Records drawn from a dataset
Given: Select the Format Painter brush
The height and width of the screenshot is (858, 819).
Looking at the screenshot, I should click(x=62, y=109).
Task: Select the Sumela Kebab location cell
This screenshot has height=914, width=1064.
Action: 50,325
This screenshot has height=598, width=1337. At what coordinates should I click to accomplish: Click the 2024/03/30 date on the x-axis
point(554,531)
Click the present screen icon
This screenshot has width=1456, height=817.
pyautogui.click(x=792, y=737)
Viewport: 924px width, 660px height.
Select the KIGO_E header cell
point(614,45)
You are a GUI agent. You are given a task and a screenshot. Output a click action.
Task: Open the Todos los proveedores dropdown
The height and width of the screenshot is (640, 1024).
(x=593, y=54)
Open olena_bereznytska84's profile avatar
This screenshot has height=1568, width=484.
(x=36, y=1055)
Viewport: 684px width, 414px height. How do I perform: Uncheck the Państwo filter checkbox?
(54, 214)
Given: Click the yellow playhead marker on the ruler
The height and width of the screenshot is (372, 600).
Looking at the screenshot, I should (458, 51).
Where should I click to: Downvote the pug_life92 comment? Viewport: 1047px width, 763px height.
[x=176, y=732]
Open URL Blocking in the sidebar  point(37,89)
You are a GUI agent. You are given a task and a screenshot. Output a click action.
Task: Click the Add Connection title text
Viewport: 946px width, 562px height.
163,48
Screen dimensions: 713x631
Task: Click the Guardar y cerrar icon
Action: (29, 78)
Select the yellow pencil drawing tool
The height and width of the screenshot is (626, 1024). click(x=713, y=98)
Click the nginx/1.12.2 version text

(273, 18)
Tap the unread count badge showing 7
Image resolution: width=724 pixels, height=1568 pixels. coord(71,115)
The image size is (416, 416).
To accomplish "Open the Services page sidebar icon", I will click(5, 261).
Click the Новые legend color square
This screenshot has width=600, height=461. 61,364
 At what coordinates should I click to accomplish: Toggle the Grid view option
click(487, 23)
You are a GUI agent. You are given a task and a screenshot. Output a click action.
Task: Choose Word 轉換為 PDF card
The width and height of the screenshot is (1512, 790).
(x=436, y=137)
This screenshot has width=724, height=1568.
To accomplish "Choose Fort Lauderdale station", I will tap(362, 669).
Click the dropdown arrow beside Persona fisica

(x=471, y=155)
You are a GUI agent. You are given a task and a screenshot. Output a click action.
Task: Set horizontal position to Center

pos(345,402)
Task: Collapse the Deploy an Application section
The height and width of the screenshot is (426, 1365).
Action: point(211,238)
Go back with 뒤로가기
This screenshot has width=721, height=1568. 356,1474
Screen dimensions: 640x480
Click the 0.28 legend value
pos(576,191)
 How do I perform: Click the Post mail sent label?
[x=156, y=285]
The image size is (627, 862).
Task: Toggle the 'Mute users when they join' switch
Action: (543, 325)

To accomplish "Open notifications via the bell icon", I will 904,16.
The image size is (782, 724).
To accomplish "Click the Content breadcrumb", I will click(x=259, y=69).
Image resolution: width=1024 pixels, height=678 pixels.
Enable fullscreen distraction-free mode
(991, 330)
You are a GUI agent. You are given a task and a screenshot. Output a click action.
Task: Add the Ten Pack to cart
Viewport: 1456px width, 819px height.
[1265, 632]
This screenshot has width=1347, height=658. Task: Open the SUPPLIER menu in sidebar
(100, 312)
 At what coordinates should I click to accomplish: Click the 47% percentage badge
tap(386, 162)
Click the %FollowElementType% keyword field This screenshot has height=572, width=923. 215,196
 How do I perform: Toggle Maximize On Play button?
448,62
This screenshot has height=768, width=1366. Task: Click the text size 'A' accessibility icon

**Exercise aim:** For each record above, write it out again exactly.

**Answer below:**
Given: Select the Format Painter brush
The height and width of the screenshot is (858, 819).
Looking at the screenshot, I should click(x=62, y=109).
Task: Select the Sumela Kebab location cell
This screenshot has height=914, width=1064.
Action: 50,325
This screenshot has height=598, width=1337. At what coordinates should I click to accomplish: Click the 2024/03/30 date on the x-axis
point(554,531)
Click the present screen icon
This screenshot has width=1456, height=817.
pyautogui.click(x=792, y=737)
Viewport: 924px width, 660px height.
Select the KIGO_E header cell
point(614,45)
You are a GUI agent. You are given a task and a screenshot. Output a click action.
Task: Open the Todos los proveedores dropdown
The height and width of the screenshot is (640, 1024).
(x=593, y=54)
Open olena_bereznytska84's profile avatar
This screenshot has height=1568, width=484.
(x=36, y=1055)
Viewport: 684px width, 414px height. How do I perform: Uncheck the Państwo filter checkbox?
(54, 214)
Given: Click the yellow playhead marker on the ruler
The height and width of the screenshot is (372, 600).
Looking at the screenshot, I should (458, 51).
Where should I click to: Downvote the pug_life92 comment? Viewport: 1047px width, 763px height.
[x=176, y=732]
Open URL Blocking in the sidebar  point(37,89)
You are a GUI agent. You are given a task and a screenshot. Output a click action.
Task: Click the Add Connection title text
Viewport: 946px width, 562px height.
163,48
Screen dimensions: 713x631
Task: Click the Guardar y cerrar icon
Action: (29, 78)
Select the yellow pencil drawing tool
The height and width of the screenshot is (626, 1024). click(x=713, y=98)
Click the nginx/1.12.2 version text

(273, 18)
Tap the unread count badge showing 7
Image resolution: width=724 pixels, height=1568 pixels. coord(71,115)
The image size is (416, 416).
To accomplish "Open the Services page sidebar icon", I will click(5, 261).
Click the Новые legend color square
This screenshot has width=600, height=461. 61,364
 At what coordinates should I click to accomplish: Toggle the Grid view option
click(487, 23)
You are a GUI agent. You are given a task and a screenshot. Output a click action.
Task: Choose Word 轉換為 PDF card
The width and height of the screenshot is (1512, 790).
(x=436, y=137)
This screenshot has width=724, height=1568.
To accomplish "Choose Fort Lauderdale station", I will tap(362, 669).
Click the dropdown arrow beside Persona fisica

(x=471, y=155)
You are a GUI agent. You are given a task and a screenshot. Output a click action.
Task: Set horizontal position to Center

pos(345,402)
Task: Collapse the Deploy an Application section
The height and width of the screenshot is (426, 1365).
Action: point(211,238)
Go back with 뒤로가기
This screenshot has width=721, height=1568. 356,1474
Screen dimensions: 640x480
Click the 0.28 legend value
pos(576,191)
 How do I perform: Click the Post mail sent label?
[x=156, y=285]
The image size is (627, 862).
Task: Toggle the 'Mute users when they join' switch
Action: (543, 325)

To accomplish "Open notifications via the bell icon", I will 904,16.
The image size is (782, 724).
To accomplish "Click the Content breadcrumb", I will click(x=259, y=69).
Image resolution: width=1024 pixels, height=678 pixels.
Enable fullscreen distraction-free mode
(991, 330)
You are a GUI agent. You are given a task and a screenshot. Output a click action.
Task: Add the Ten Pack to cart
Viewport: 1456px width, 819px height.
[1265, 632]
This screenshot has width=1347, height=658. Task: Open the SUPPLIER menu in sidebar
(100, 312)
 At what coordinates should I click to accomplish: Click the 47% percentage badge
tap(386, 162)
Click the %FollowElementType% keyword field This screenshot has height=572, width=923. 215,196
 How do I perform: Toggle Maximize On Play button?
448,62
This screenshot has height=768, width=1366. Task: Click the text size 'A' accessibility icon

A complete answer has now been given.